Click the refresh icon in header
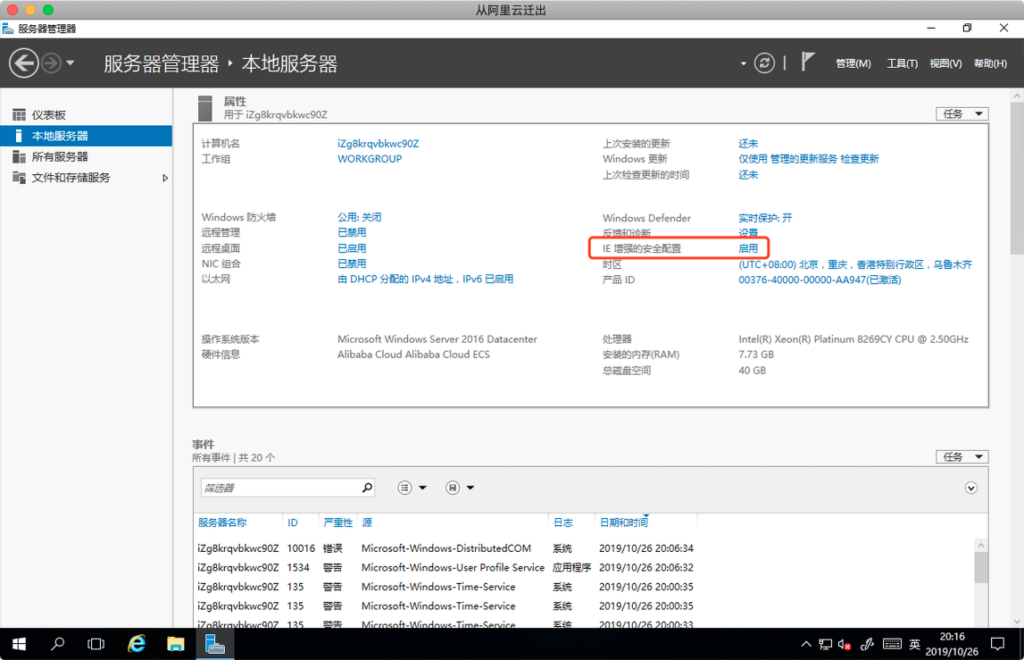This screenshot has height=660, width=1024. (x=764, y=63)
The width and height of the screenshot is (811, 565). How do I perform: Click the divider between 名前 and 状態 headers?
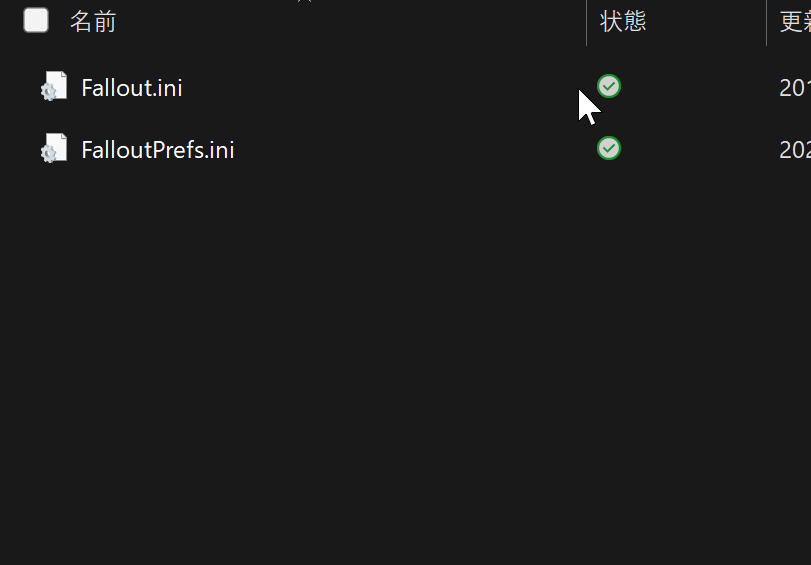[x=586, y=21]
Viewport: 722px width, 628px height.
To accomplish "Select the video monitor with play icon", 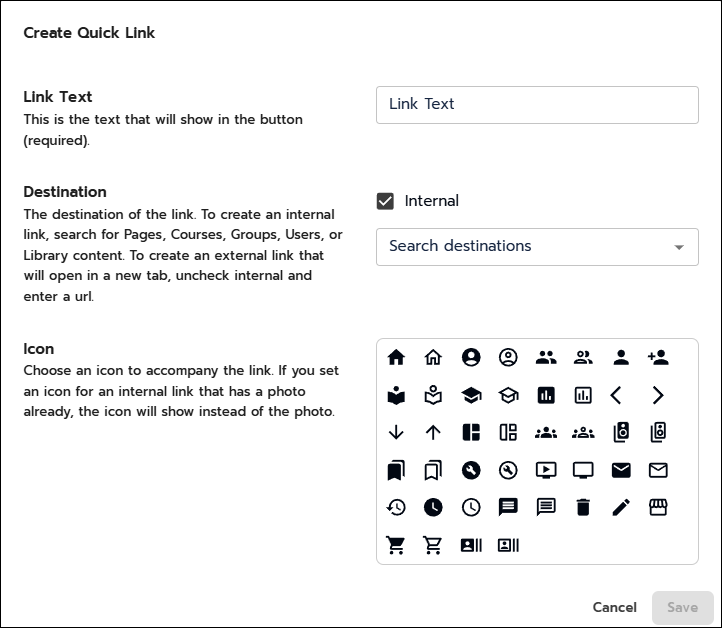I will [x=546, y=470].
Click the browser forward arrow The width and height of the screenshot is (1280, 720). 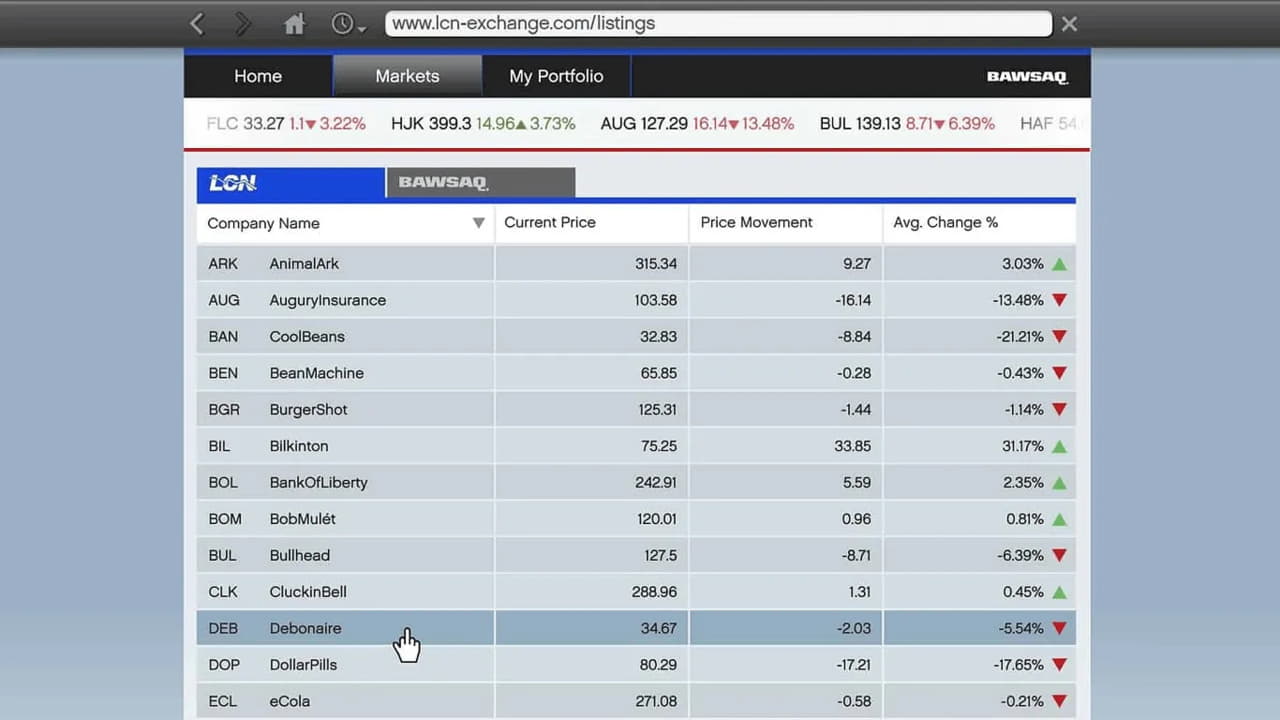243,24
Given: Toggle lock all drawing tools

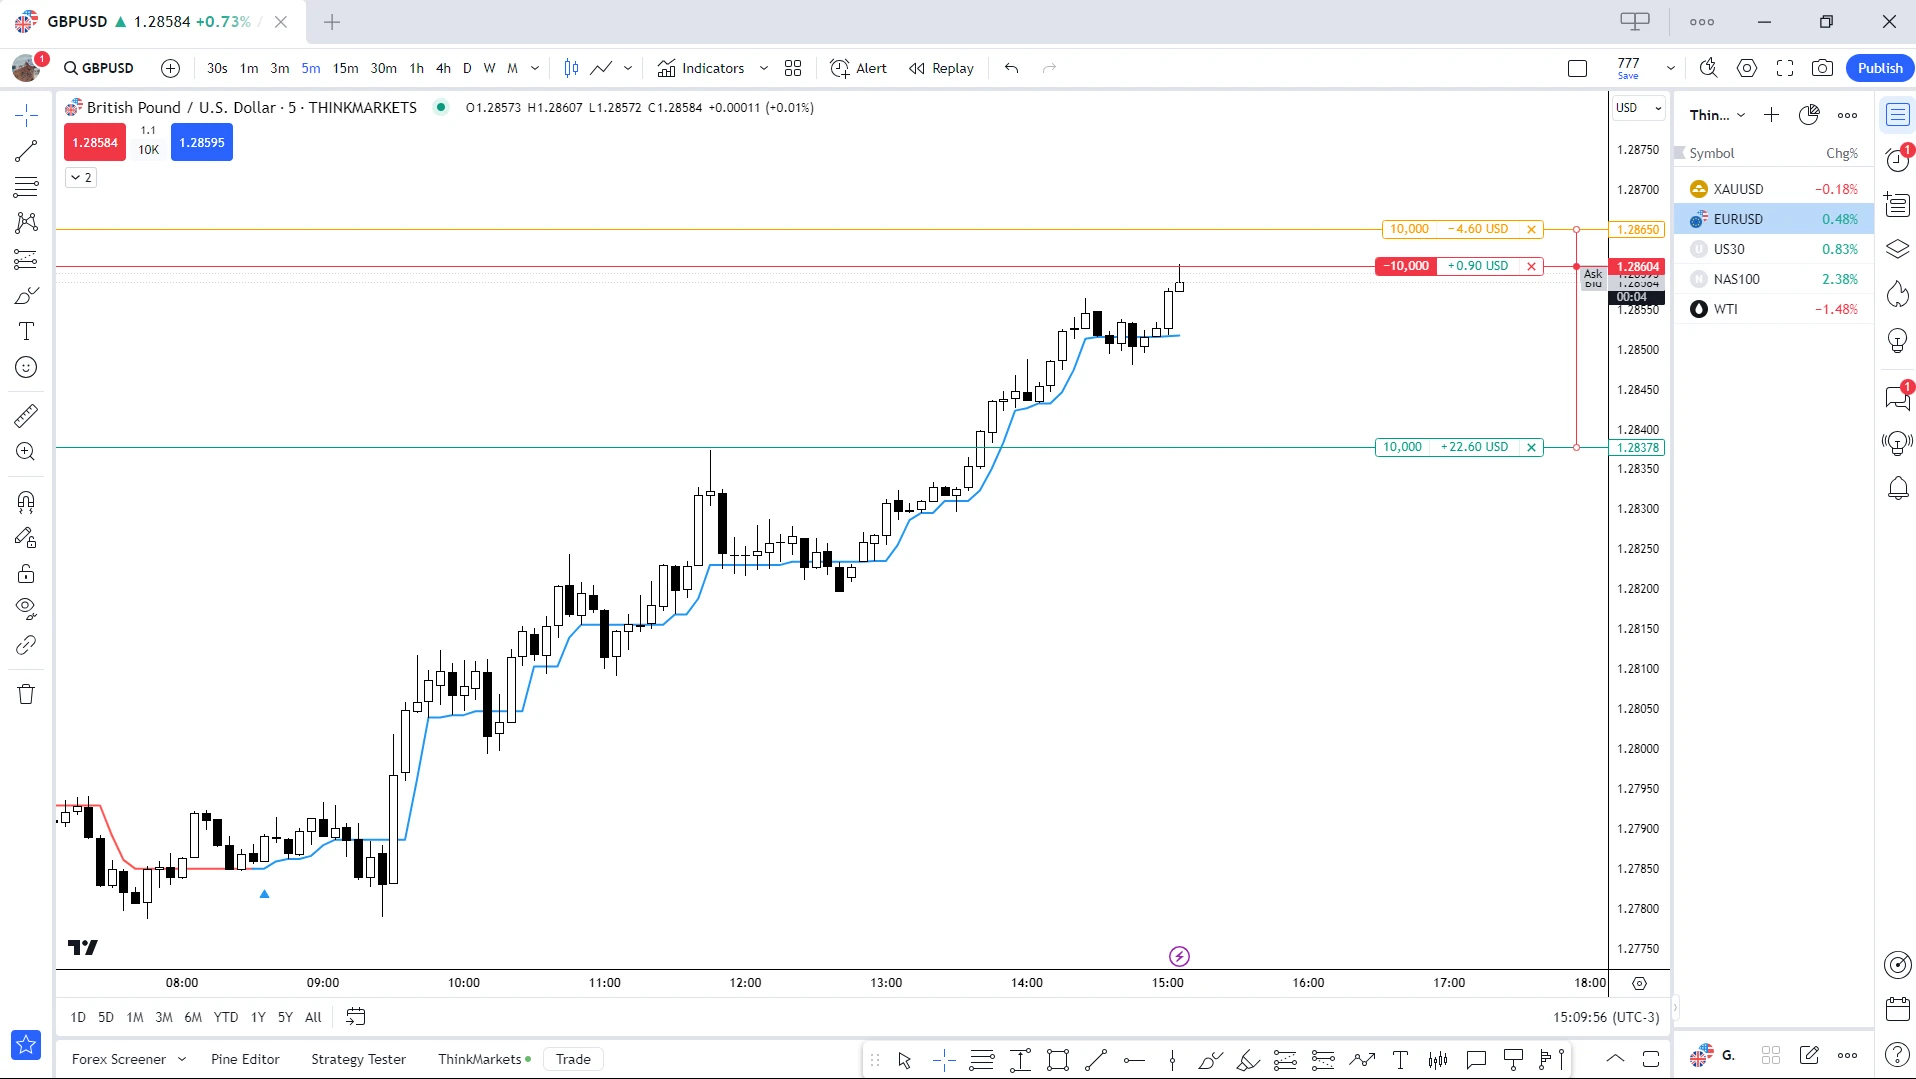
^^^^^^^^^^^^^^^^
Problem statement :: Could you reproduce exactly the lines from the first line of the listing through the line containing "Viewport: 722px width, 628px height.", both included, with pictures left out?

Task output ::
Click the refresh icon in header
This screenshot has height=660, width=1024. (x=764, y=63)
The width and height of the screenshot is (811, 565). How do I perform: Click the divider between 名前 and 状態 headers?
[x=586, y=21]
Viewport: 722px width, 628px height.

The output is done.